Dear Donaldus. You were my go-to person for a number of years, the one person I could count on to read what I was reading, talk about anything that has to do with culture, write fabulous actual letters, argue about ideas in the most satisfying sense of the term. I saw Greece for the first time through your eyes, too, because you were always less romantic than I was, but equally interested in things, and I knew that I had to modulate what I wrote to you.
Today we wandered to the village for breakfast–yoghurt for me, eggs benedict for CMWJ–then walked up and down the endless warren of small shops, souvenirs, jewelry, jewelry, souvenirs. We stopped a couple of times for coffee and sparkling water. Then we came back to the hotel and talked about relatively mindless things. I’m good for about two days at a place like Santorini before I want to do something, see something, read something, explore something. Beach culture has never seemed to me very interesting. I suppose I don’t relax well, but I find that I need more stimulation than sand and a Corona.
We are going up to Oia tonight, for the sunset tour. The hotel takes us, drops us off, and comes back three hours later to fetch us. Oia is the blue and white Santorini. I never do get tired of a Greek salad, and the chicken souvlaki we had last night in Fira was delicious.
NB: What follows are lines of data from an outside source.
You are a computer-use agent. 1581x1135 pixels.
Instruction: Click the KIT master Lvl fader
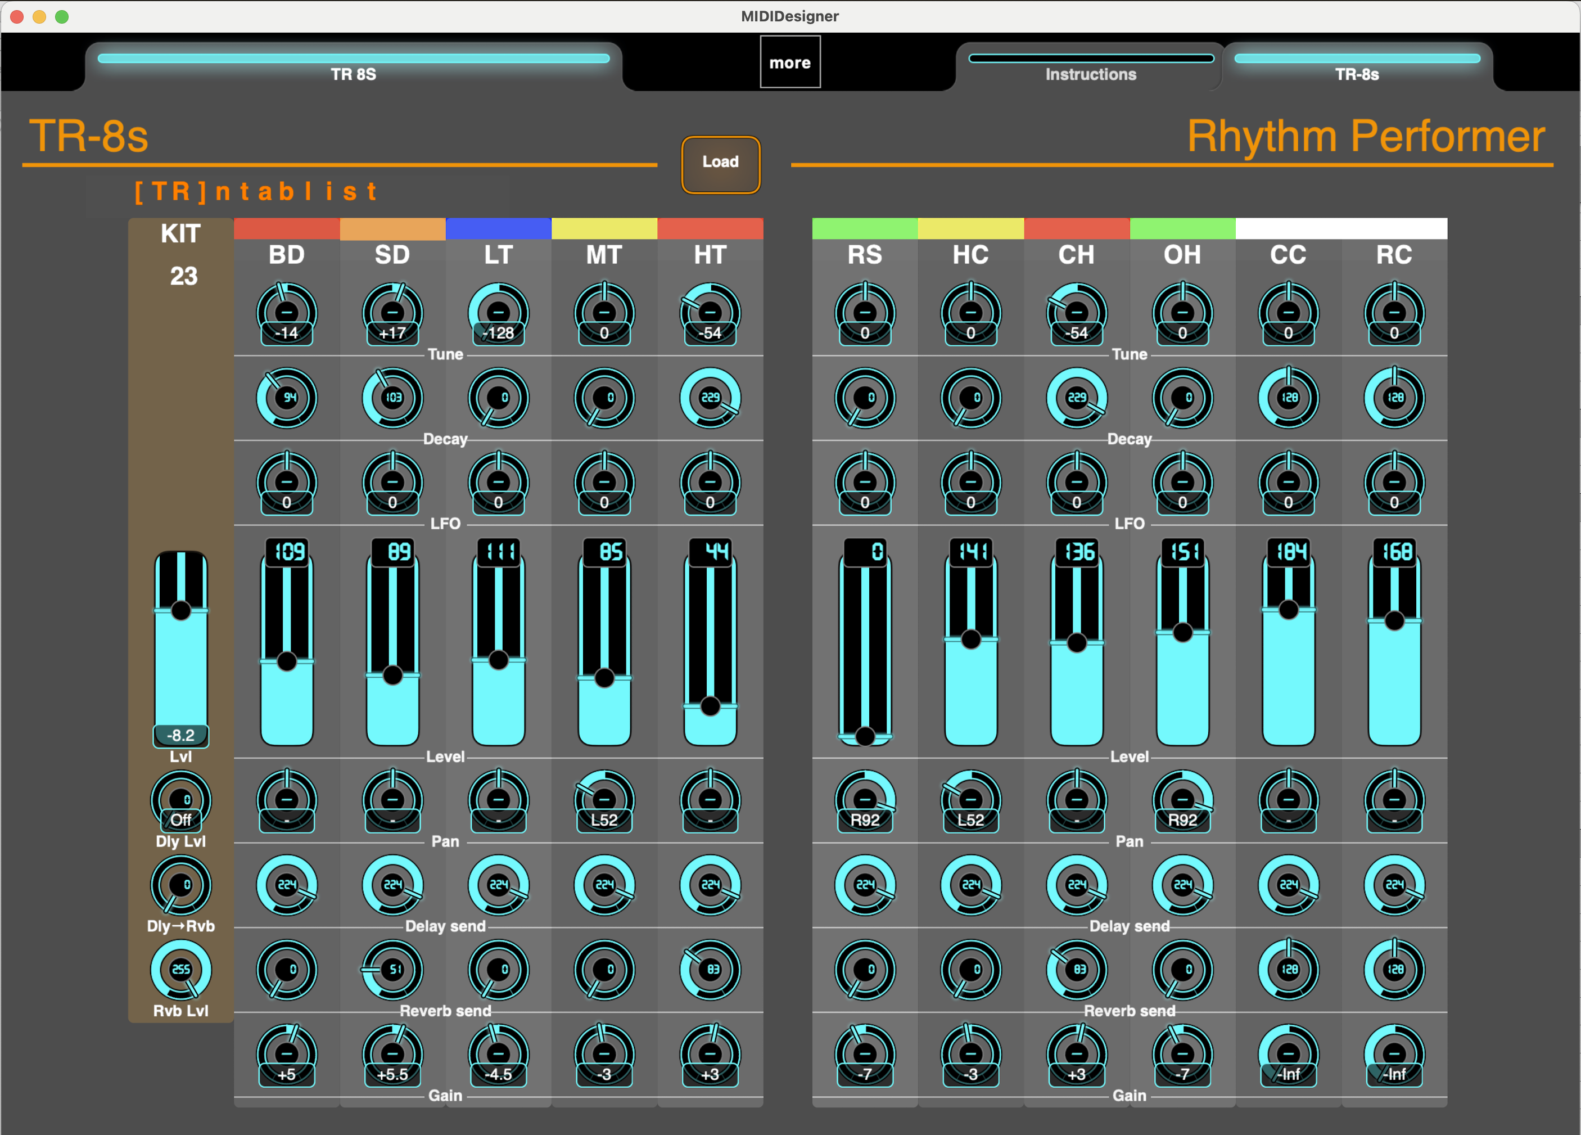(181, 648)
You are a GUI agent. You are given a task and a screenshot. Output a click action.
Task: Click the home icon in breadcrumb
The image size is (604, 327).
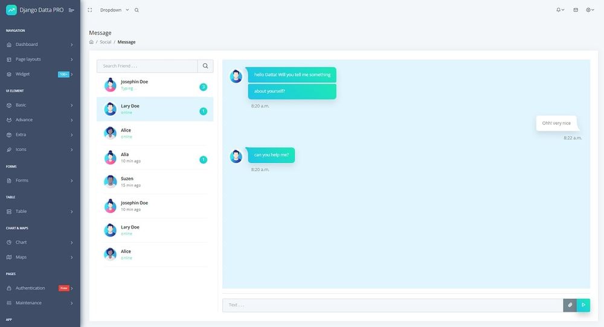(x=91, y=42)
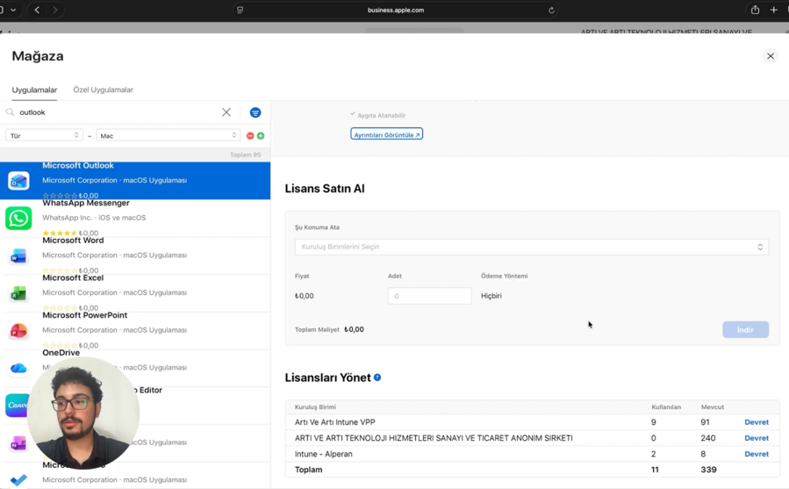Open the Tür filter dropdown
Image resolution: width=789 pixels, height=489 pixels.
click(x=44, y=135)
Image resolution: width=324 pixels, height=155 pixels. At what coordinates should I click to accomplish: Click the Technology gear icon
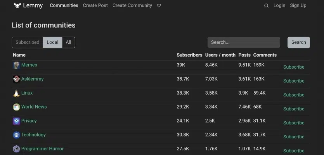(x=16, y=135)
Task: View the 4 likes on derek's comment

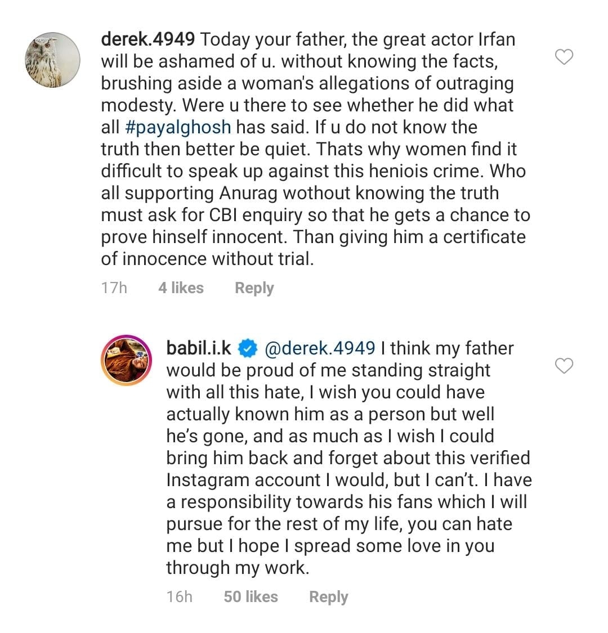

I’m reading Herodotus. I’ve made a run at his Histories a number of times in life, but never finished. Herodotus is always delightful, but it’s hard to follow the line of his larger argument (why the Greeks defeated the Persians, and what led to the historic conflict), and the translations have been pretty stiff. But now the great Tom Holland (of Rubicon and Dynasty) has produced a racy, delightful, fast-paced translation. I’ve read a couple of hundred pages, laughed out loud a dozen times (try that with the classics), and learned a good deal in the process. I remember actually translating the Croessus/Solon debate back at the University of Minnesota.
Holland has done classical studies a tremendous service, by writing about it as if it were not that different from our own culture. My hope is that he lives long enough to translate the Odyssey, and perhaps even Thucydides Peloponnese War.
Donaldus, you should read Holland’s work, if you haven’t already.